SELECTED TEXT:
----------------
News on Immunotherapy02/28/2013
Some T cells of the immune system are natural enemies of cancer cells. How they are prepared for their deployment in the organism appears to be very decisive in determining their effectiveness in cancer treatment.
Many T cells of the immune system have the general ability to identify and destroy tumor cells. For this reason, medical scientists are trying to use the powers of T cells in cancer treatment. Many research institutions worldwide are working on such immunotherapies and the University of Würzburg also has some projects in this field.
Matthias Wölfl, senior physician at the Department of Pediatrics of the University Hospital, is one of the Würzburg T cell experts. Working as a postdoctoral researcher in the USA, he participated until 2007 in a project that explored the use of T cells against leukemia. The promising results of the project are now published in the prestigious journal "Science Translational Medicine".
----------------
SUPPLIED RECORDS:
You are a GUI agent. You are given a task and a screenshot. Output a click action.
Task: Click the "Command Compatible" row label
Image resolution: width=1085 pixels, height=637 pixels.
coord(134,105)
----------------
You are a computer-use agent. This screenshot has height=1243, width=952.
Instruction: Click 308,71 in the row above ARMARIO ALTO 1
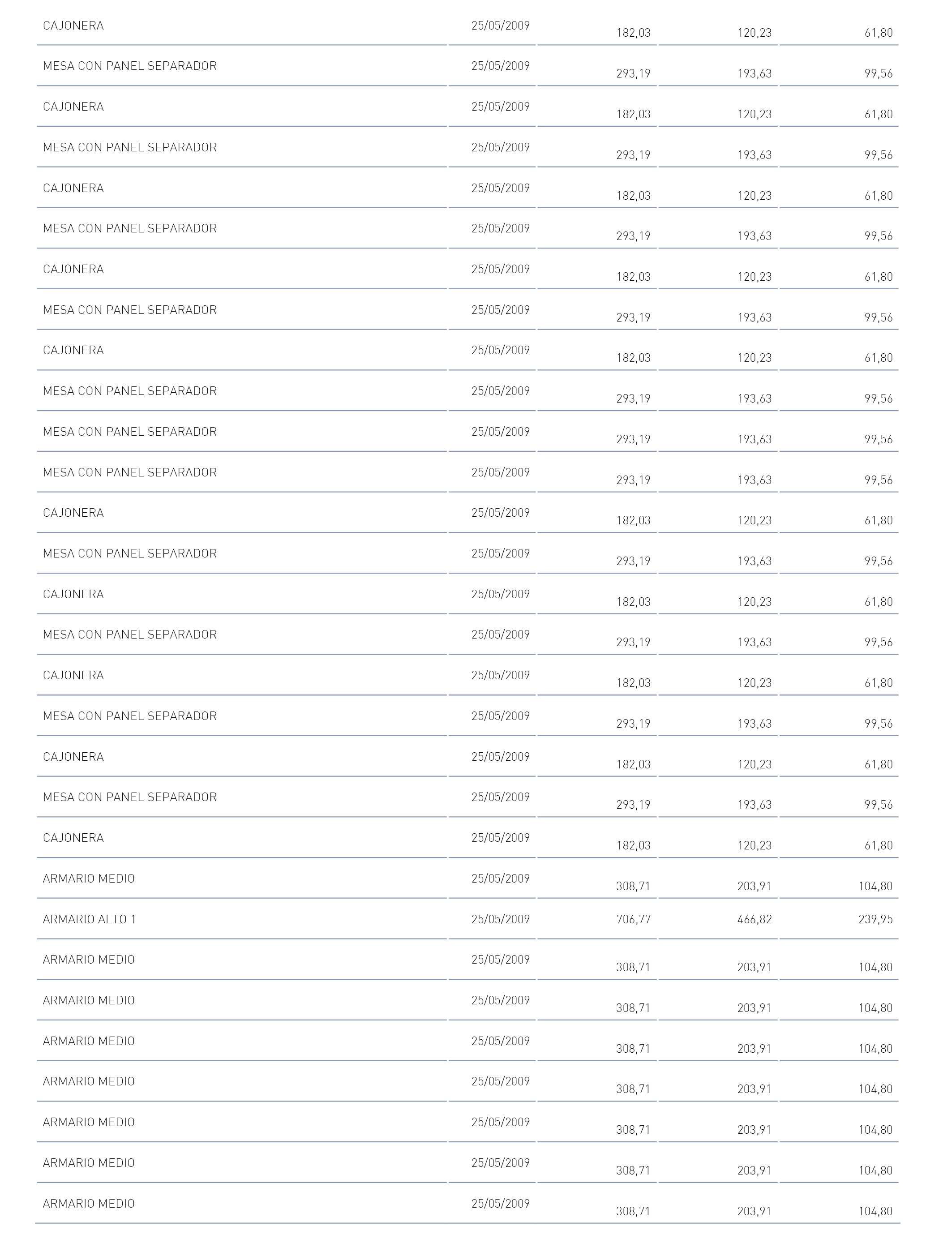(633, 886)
----------------
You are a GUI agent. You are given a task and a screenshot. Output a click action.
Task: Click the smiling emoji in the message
----------------
EXERCISE REQUIREMENTS:
**A.** Answer these questions from the immunotherapy news text, one line each, marked as the questions are:
(i) In which department of the University Hospital is Matthias Wölfl a senior physician?
(ii) Until what year did he take part in the T cell project in the USA?
(iii) In which journal are the project's results now published?
**B.** Please echo the immunotherapy news text, starting with "News on Immunotherapy02/28/2013" and going on through "in this field.".

EXERCISE ANSWERS:
**A.**
(i) The Department of Pediatrics
(ii) 2007
(iii) "Science Translational Medicine"

**B.**
News on Immunotherapy02/28/2013
Some T cells of the immune system are natural enemies of cancer cells. How they are prepared for their deployment in the organism appears to be very decisive in determining their effectiveness in cancer treatment.
Many T cells of the immune system have the general ability to identify and destroy tumor cells. For this reason, medical scientists are trying to use the powers of T cells in cancer treatment. Many research institutions worldwide are working on such immunotherapies and the University of Würzburg also has some projects in this field.